Abstract
Vocal duetting occurs in many taxa, but its function remains much-debated. Like species in which only one sex sings, duetting birds can use their song repertoires to signal aggression by singing song types that match those of territorial intruders. However, when pairs do not share specific combinations of songs (duet codes), individuals must choose to signal aggression by matching the same-sex rival, or commitment by replying appropriately to their mate. Here, we examined the song types used by female happy wrens (Pheugopedius felix) forced to make this decision in a playback experiment. We temporarily removed the male from the territory and then played songs from two loudspeakers to simulate an intruding female and the removed mate's response, using song types that the pair possessed but did not naturally combine into duets. Females were aggressive towards the female playback speaker, approaching it and overlapping the female playback songs, but nevertheless replied appropriately to their mate's songs instead of type matching the intruding female. This study indicates that females use song overlapping to signal aggression but use their vocal repertoires to create pair-specific duet codes with their mates, suggesting that duetting functions primarily to demonstrate pair commitment.
Keywords: duetting, song matching, happy wren, territory defence, cooperation
1. Introduction
Song repertoires are common in animals [1,2]. Where some or all of the repertoire is shared between individuals, rivals can match song types in territorial disputes [3,4]. Song matching can signal aggression [5] and is key in the communication system of many temperate birds, where normally only males sing [1]. Tropical birds often differ from their temperate counterparts in that both males and females sing [1], sometimes forming synchronized duets. In many duetting birds, each pair has a unique duet ‘code’ [6], linking particular song types in combinations that differ from other pairs even if the individual song types are shared [6,7].

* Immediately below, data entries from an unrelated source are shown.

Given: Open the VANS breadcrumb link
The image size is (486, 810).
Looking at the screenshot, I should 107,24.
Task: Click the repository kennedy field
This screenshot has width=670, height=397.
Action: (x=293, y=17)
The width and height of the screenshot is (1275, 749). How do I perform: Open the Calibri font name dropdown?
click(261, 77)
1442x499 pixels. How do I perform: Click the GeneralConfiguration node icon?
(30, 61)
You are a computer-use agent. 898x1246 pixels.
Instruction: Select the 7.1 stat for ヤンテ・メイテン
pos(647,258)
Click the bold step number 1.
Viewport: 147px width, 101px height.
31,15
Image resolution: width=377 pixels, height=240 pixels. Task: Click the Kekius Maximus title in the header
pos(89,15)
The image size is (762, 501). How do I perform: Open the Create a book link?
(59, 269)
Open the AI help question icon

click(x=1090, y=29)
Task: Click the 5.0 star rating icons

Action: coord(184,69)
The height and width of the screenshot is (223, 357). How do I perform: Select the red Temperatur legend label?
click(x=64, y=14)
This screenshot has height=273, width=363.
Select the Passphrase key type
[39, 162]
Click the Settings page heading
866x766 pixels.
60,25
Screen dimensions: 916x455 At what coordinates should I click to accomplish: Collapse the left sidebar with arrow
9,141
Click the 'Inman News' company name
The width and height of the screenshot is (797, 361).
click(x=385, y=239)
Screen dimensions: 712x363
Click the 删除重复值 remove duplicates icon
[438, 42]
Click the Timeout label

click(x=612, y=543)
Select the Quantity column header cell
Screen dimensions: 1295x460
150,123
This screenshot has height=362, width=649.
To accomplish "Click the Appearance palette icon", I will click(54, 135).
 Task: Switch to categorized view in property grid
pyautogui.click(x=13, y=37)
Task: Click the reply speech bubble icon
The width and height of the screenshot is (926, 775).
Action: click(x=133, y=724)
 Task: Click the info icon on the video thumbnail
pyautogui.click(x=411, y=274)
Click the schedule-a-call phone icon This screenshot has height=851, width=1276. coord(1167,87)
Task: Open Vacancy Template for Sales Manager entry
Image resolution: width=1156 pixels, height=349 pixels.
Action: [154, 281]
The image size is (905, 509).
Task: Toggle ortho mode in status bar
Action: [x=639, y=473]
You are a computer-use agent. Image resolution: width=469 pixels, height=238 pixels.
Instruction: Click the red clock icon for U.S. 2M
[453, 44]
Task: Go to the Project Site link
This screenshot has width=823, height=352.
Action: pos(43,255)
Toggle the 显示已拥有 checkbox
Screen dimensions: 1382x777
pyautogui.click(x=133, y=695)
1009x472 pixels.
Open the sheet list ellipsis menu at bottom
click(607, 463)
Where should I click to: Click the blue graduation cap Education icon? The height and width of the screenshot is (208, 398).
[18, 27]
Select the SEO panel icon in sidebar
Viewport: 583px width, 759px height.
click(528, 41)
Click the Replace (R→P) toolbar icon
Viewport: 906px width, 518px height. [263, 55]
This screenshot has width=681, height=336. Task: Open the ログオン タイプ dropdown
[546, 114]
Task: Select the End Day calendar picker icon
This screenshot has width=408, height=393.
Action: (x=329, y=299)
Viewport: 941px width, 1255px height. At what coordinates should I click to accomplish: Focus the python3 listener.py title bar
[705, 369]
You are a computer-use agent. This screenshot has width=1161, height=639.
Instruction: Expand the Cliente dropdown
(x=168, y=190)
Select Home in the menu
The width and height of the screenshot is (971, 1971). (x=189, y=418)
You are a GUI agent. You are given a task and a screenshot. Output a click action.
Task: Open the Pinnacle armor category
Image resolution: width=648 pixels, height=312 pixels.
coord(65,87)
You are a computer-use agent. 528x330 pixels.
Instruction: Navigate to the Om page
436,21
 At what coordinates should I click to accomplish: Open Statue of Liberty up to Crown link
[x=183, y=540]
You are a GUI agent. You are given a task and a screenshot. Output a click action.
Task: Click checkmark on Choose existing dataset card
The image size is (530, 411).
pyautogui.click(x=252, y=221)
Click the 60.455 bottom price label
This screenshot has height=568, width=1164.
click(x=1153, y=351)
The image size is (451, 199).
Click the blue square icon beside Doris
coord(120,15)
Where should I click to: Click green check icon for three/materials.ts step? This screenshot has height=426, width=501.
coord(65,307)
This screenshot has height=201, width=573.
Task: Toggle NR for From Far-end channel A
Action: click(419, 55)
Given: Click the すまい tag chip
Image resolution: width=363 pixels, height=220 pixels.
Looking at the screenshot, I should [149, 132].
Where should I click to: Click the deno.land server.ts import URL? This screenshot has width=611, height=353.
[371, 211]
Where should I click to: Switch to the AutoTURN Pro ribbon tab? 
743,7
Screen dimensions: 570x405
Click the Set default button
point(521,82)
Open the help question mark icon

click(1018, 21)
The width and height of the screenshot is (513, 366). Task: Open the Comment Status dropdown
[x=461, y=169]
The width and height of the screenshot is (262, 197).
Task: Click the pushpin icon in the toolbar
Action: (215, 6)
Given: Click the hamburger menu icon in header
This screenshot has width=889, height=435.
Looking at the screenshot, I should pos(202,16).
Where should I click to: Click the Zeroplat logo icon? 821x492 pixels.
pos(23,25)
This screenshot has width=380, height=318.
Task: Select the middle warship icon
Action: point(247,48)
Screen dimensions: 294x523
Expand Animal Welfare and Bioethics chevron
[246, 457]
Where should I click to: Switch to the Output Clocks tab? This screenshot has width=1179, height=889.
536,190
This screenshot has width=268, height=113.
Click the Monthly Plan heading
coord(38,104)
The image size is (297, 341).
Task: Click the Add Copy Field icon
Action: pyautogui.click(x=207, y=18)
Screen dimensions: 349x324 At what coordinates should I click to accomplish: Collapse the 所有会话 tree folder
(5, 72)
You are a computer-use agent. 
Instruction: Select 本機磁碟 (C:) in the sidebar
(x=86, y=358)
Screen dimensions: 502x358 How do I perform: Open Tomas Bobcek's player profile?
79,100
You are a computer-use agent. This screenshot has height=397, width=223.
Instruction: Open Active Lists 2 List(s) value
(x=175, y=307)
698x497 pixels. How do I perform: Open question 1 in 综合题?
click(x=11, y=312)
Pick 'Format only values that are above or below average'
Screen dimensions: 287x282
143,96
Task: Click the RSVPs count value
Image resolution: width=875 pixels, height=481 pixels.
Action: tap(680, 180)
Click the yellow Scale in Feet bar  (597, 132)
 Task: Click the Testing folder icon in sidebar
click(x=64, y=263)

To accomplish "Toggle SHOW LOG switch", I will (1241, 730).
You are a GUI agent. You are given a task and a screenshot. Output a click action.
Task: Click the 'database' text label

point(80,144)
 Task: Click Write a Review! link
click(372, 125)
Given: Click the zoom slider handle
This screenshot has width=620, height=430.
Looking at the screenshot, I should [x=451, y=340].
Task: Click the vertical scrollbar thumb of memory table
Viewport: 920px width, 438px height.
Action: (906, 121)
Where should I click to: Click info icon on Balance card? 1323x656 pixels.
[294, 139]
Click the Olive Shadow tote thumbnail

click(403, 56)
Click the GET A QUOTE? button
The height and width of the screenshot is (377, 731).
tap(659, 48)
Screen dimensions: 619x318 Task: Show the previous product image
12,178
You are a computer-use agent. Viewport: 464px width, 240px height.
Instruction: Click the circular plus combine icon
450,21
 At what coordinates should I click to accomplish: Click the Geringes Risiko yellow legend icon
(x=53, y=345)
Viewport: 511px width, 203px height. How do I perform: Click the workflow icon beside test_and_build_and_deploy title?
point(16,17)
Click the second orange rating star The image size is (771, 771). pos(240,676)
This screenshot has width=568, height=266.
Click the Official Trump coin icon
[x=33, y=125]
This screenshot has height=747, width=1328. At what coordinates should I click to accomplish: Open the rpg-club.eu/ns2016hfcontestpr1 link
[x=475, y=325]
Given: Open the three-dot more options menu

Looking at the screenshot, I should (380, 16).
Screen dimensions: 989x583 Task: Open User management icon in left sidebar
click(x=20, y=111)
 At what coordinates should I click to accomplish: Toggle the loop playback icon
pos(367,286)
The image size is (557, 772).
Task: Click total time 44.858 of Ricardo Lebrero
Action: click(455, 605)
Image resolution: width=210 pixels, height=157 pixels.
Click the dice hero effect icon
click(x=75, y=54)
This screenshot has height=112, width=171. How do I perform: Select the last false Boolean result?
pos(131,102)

Like temperate zone males, duetting birds can use their song repertoires for aggressive type matching [8,9] and playback experiments have demonstrated that both males and females match the song types of same-sex intruders [7,10]. In some species, this is relatively easy because pairs share male–female duet combinations across the population [10]. However, when duet codes are not standardized across pairs, signalling poses a greater challenge: aggressively type matching the same-sex intruder necessitates not singing the appropriate duet reply to a mate who is also matching its same-sex intruder. By examining the song types selected when a bird is forced to choose between effectively signalling aggression to an intruder and signalling cooperation to its mate, we can begin to disentangle the roles of cooperation and conflict in vocal duetting.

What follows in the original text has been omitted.